Stem Cells are the Only Hope For a 17 Month Old Toddler Fighting a Rare Disease Named After Her!
Many of you might have heard about rare diseases whose rarity is strengthened by the low number of people affected by them. One such incident took place recently in the USA, where a disease was named “Winslet’s disease” after the girl who was born with this rare condition. In fact, Winslet Seoighe is the only human being in the world with this disease.
Winslet was born with an enlarged heart, an enlarged spleen, a liver that was three times its normal size and several organs that were gradually dying. Apart from all these abnormalities, she had only 33% blood in her body.

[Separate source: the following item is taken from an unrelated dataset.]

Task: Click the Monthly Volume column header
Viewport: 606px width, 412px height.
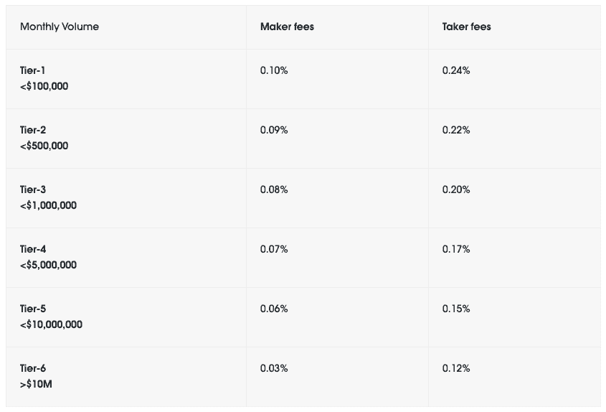Action: (60, 27)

Very soon her doctors found out that Winslet’s body was not producing blood at all.
Although her bone marrow generated red blood cells, these were not getting transported into the blood. Dr. Stan Goldman, Winslet’s doctor, thinks that a mutation in red blood cell membrane proteins might be the cause of this condition.

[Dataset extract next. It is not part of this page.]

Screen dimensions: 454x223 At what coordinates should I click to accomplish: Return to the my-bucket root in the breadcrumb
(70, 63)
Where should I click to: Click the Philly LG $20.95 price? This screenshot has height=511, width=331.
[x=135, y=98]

She was given blood transfusions once in a month.
As an alternative to blood transfusions, which if performed continuously can lead to organ failure from metal toxicity due to the accumulation of iron, doctors have suggested stem cell transplantation in Winslet’s case.
It was a trial and error scenario as the doctors could not predict the outcomes of this transplant.
Winslet’s bone marrow was destroyed using chemotherapy and replaced with a donor’s bone marrow which was obtained within two weeks after the search began for a perfect match. The donor stem cells were put in a bag and transferred to her body through veins using intravenous therapy. Since the cells had markers, they migrated to her bone marrow for engraftment (incorporation of grafted tissue into recipient’s body).
Her hemoglobin levels reached normal levels after this bone marrow transplant, for the first time after her birth indicating increasing levels of blood.
The promising results seen so far have proved the potential of stem cells to some extent in treating diseases.